Procès des attentats de janvier 2015 : "Ses lèvres bougeaient, mais aucun son ne sortait"

Publié le 14 septembre 2020 à 13h55, mis à jour le 14 septembre 2020 à 14h07
Procès des attentats de janvier 2015 : "Ses lèvres bougeaient, mais aucun son ne sortait"
Source : Eric FEFERBERG / AFP

AUDIENCE – Au 9e jour du procès des attentats de janvier 2015, la matinée était consacrée à l'assassinat du policier Ahmed Merabet, abattu par Chérif Kouachi sur le boulevard Richard-Lenoir quelques minutes après la tuerie dans les locaux à Charlie Hebdo. Ses proches et ses collègues, dont Vincent B., qui se trouvait à ses côtés quand il est mort, sont venus témoigner ce lundi à l'audience.

"On passait une excellente matinée, c'était le dernier jour d'Ahmed sur le terrain. Il venait de réussir le concours d'officier de police judiciaire", se souvient Vincent B., 28 ans, t-shirt noir et cheveux blonds, à la barre ce lundi.
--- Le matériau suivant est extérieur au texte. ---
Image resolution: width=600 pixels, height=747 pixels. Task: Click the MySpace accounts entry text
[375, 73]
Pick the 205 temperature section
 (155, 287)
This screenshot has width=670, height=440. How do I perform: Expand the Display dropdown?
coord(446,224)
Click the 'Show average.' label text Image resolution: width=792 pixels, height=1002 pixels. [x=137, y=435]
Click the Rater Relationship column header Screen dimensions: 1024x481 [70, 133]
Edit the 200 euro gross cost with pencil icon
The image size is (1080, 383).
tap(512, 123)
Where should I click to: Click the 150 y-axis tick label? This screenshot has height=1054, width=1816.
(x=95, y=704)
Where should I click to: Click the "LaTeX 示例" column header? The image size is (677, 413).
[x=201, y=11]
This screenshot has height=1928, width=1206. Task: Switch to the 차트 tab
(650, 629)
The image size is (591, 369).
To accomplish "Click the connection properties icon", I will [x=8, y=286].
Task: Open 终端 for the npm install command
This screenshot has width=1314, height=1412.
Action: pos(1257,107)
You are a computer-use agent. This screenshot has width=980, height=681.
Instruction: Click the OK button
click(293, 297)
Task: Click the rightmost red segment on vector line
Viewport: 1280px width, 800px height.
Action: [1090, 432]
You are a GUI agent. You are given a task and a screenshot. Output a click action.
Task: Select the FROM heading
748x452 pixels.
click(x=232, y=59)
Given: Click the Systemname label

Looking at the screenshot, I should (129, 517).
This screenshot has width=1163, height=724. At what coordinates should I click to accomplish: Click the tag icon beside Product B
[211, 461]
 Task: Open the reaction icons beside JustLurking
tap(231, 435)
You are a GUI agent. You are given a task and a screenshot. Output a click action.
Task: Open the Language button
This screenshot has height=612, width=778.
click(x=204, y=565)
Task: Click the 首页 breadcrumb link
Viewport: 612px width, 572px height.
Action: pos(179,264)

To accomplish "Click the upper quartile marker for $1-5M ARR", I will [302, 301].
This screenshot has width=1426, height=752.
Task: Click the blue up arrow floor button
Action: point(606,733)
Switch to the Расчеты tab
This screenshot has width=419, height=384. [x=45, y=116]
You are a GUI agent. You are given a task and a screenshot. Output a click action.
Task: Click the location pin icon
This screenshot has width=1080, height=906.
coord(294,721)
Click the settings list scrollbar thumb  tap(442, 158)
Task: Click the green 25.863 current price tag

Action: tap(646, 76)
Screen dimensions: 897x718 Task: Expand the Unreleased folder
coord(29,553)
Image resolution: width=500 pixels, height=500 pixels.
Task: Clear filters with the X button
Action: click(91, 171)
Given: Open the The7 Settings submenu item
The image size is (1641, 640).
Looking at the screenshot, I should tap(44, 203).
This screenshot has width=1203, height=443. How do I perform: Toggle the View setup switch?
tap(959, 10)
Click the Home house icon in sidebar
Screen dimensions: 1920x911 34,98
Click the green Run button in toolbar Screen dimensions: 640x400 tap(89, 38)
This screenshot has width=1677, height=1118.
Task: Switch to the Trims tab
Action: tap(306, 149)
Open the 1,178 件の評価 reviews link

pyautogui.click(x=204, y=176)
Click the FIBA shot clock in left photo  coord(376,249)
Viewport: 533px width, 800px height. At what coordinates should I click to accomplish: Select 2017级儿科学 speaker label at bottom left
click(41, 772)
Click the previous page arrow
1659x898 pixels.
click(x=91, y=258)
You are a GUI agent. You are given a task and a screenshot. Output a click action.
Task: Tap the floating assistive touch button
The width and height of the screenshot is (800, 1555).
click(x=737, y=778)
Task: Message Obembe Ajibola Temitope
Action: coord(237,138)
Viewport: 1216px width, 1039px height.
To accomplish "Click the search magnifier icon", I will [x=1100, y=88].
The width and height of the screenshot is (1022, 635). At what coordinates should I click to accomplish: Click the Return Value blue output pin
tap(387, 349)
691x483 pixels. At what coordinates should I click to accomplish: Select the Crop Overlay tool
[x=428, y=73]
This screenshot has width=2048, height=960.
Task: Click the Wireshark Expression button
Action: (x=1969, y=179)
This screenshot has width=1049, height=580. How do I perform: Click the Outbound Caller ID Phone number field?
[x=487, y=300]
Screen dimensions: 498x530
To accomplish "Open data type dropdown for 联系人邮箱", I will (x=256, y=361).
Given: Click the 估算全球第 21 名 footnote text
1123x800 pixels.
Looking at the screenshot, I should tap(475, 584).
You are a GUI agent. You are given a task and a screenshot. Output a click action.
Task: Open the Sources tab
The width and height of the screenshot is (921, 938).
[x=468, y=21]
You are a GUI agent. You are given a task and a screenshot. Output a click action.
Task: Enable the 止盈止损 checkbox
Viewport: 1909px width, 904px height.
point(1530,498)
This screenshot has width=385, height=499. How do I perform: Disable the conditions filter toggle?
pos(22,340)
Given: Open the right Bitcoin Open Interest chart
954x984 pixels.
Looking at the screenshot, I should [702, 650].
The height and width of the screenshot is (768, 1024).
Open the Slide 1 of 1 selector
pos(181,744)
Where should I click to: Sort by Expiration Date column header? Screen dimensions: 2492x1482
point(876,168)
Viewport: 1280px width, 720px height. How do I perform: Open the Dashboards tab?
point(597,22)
Ce 7 janvier 2015, le fonctionnaire qui n'a alors que 22 ans se trouve à l'arrière de la voiture de police conduite par Ahmed Merabet et dans laquelle se trouve également Cécile V., chef de bord.

L'équipage reçoit alors un appel radio, signalant des "bruits de pétards" au niveau boulevard Richard-Lenoir ."C'est en entendant le message de la BAC qu'on a mis le gyro deux-tons. On ne pouvait pas circuler, on voyait des gens sortir de leur véhicule en courant. (…)  Moi je ne savais pas qu'il y avait les locaux de Charlie Hebdo", détaille le jeune fonctionnaire. 

"Je lui mettais des claques pour qu'il reste avec moi"

Arrivé sur le boulevard Richard-Lenoir, l'équipage entend des tirs et se "met à couvert au niveau d'un buisson". Puis Ahmed Merabet se lève, traverse le terre-plein en direction du bruit. "Moi j'ai pas bougé, je ne me sentais pas couvert. J'ai regardé les collègues de la BAC, j'essayais de leur faire signe. Mais personne ne nous voyait", explique le témoin, qui ne parvient à retenir ses larmes. Vincent B. apprend ensuite que les tireurs prennent la direction de République. Lui file vers son véhicule enfiler un gilet quand le gérant d'un bar lui annonce :" Vous avez un collègue à terre". 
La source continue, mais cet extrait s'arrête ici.